Transcreva sem nenhuma alteração a parte do relato sobre dirigir alcoolizada que começa nas palavras "Algum tempo depois" e vai até "a minha doença.".

**TRECHO SELECIONADO**
────────────────
O álcool fazia de mim um perigo
para a sociedade
É difícil me perdoar por ter dirigido alcoolizada, e é doloroso pensar
que muita coisa poderia ter acontecido.
"Não se mexa que eu já
chamei ajuda. Você está sangrando muito." Ouvi isso mas não consegui
enxergar o rosto de quem falava.
O airbag do carro impedia qualquer movimento
da minha cabeça. Eu estava imóvel dentro do carro que se equilibrava em uma
árvore. Senti a boca cheia de pedra e apaguei.
Algum tempo depois estava
deitada olhando para aquelas luzes insuportavelmente brancas de hospital.
Naquela noite eu tinha entregado
meu trabalho de conclusão de curso da faculdade. Sentia um misto de tristeza e
euforia —péssima combinação para a minha doença.
Paulo, meu melhor amigo na
faculdade, estava sentado comigo no bar. Ele sempre bebia muito, mas parava
(hoje sei que é um abusador do álcool, não um doente.)
Ficamos um tempo conversando e
bebendo, mas alguma coisa estava muito errada. Eu não me sentia à vontade ali,
naquele dia o álcool não tinha um efeito calmante, muito pelo contrário: estava
me deixando mais nervosa e aflita.
────────────────
**CONTEÚDO DOS DADOS**
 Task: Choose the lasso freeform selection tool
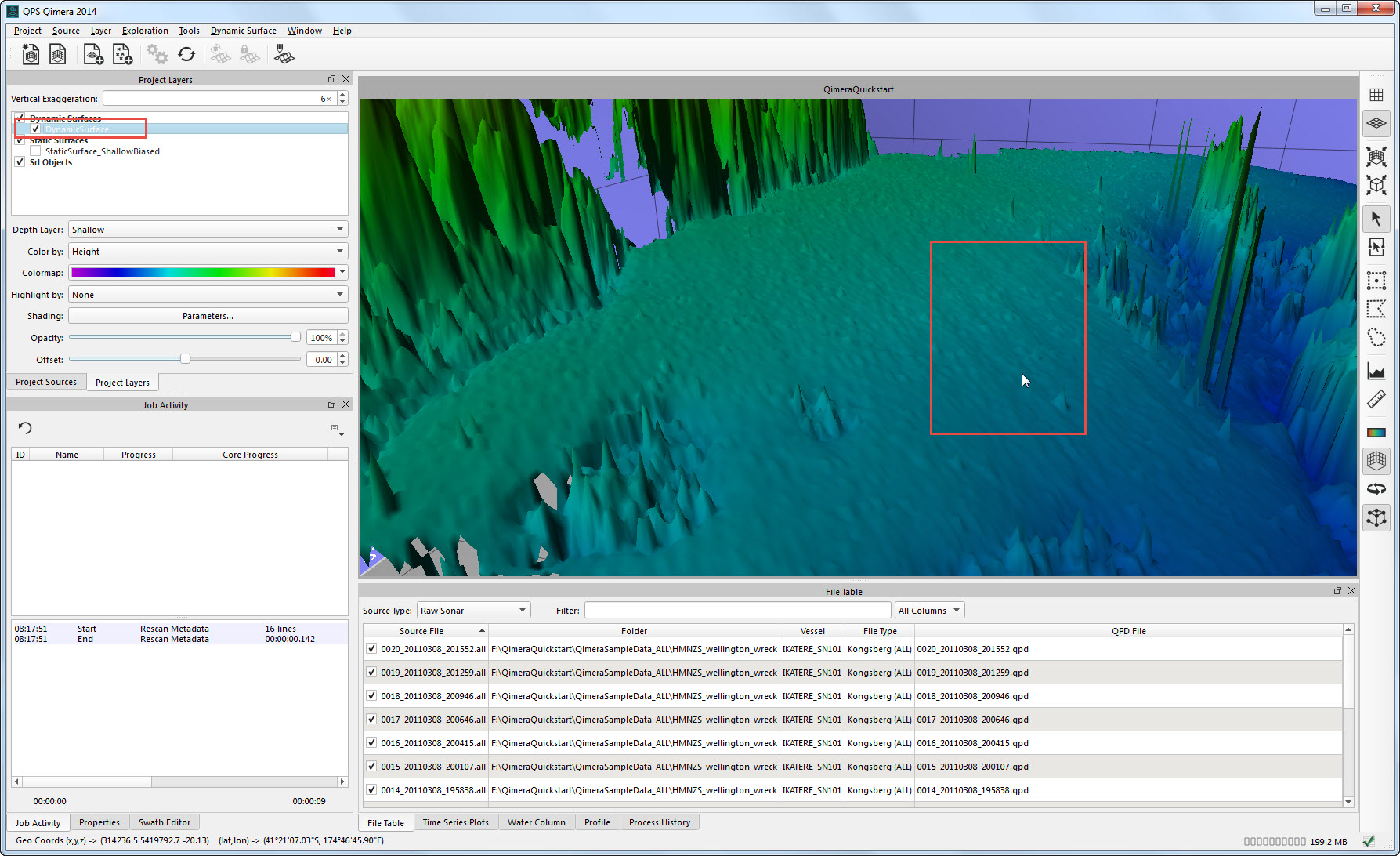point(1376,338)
────────────────
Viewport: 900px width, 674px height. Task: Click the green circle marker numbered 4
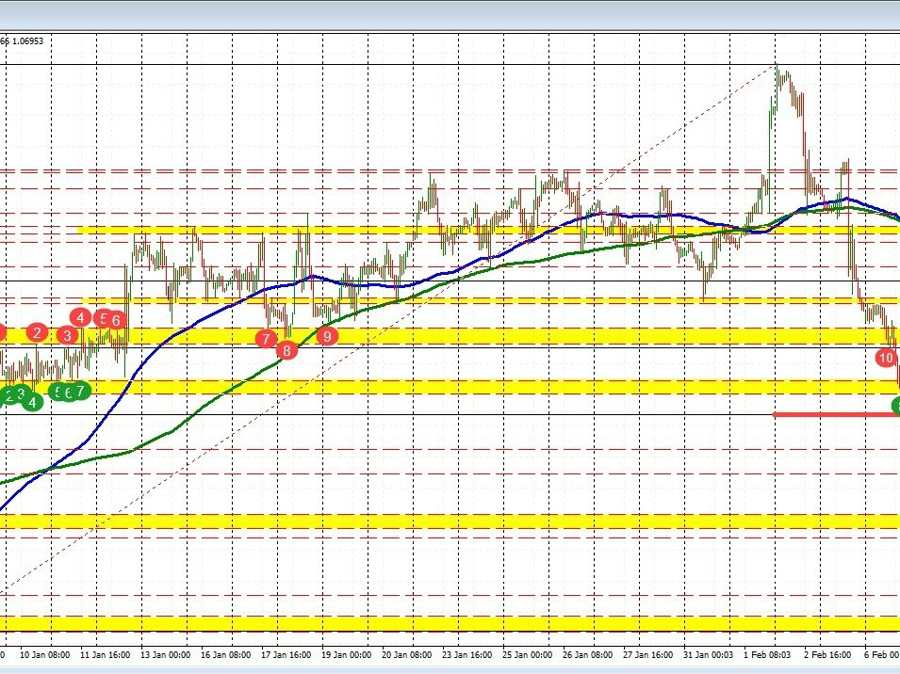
────────────────
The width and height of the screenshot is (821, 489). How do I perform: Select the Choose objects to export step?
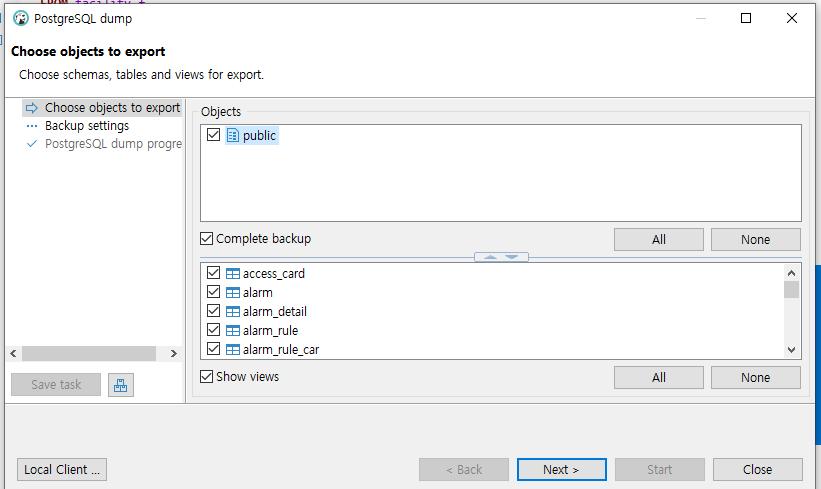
────────────────
**ESPAÇO PARA RESPOSTA**
Algum tempo depois estava
deitada olhando para aquelas luzes insuportavelmente brancas de hospital.
Naquela noite eu tinha entregado
meu trabalho de conclusão de curso da faculdade. Sentia um misto de tristeza e
euforia —péssima combinação para a minha doença.